Saved entries:
=== Section Start ===

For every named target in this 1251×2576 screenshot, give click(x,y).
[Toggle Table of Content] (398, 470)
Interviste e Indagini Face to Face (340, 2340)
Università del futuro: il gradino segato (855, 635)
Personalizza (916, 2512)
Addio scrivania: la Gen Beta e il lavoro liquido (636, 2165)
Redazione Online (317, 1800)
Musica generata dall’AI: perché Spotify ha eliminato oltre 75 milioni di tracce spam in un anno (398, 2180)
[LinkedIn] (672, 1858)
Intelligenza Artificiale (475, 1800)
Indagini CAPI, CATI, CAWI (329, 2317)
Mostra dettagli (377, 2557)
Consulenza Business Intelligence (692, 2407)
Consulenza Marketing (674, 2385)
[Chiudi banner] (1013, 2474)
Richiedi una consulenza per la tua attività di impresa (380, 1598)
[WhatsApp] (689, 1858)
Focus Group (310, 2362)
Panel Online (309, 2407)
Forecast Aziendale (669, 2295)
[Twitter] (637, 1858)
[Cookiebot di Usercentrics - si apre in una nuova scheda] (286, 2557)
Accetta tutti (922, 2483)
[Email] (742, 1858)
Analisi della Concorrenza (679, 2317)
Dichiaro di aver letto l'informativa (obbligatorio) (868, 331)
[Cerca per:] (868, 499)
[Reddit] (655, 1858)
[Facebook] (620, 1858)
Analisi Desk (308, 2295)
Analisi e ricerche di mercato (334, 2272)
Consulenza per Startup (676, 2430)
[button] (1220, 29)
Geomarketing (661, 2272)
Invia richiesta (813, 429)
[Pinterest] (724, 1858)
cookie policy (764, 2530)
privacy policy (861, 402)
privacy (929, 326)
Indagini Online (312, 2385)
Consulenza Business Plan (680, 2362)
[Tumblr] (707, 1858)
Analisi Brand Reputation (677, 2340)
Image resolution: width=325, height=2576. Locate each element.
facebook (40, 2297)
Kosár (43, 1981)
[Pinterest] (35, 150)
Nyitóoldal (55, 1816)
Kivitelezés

=== Section End ===

§ **PROBLEM REQUIREMENTS**
Look above for the line containing "Indagini Online (312, 2385)", then please write out that line and each one after it through the end, exactly, with nothing else.

§ **RESULT**
Indagini Online (312, 2385)
Consulenza Business Plan (680, 2362)
[Tumblr] (707, 1858)
Analisi Brand Reputation (677, 2340)
Image resolution: width=325, height=2576. Locate each element.
facebook (40, 2297)
Kosár (43, 1981)
[Pinterest] (35, 150)
Nyitóoldal (55, 1816)
Kivitelezés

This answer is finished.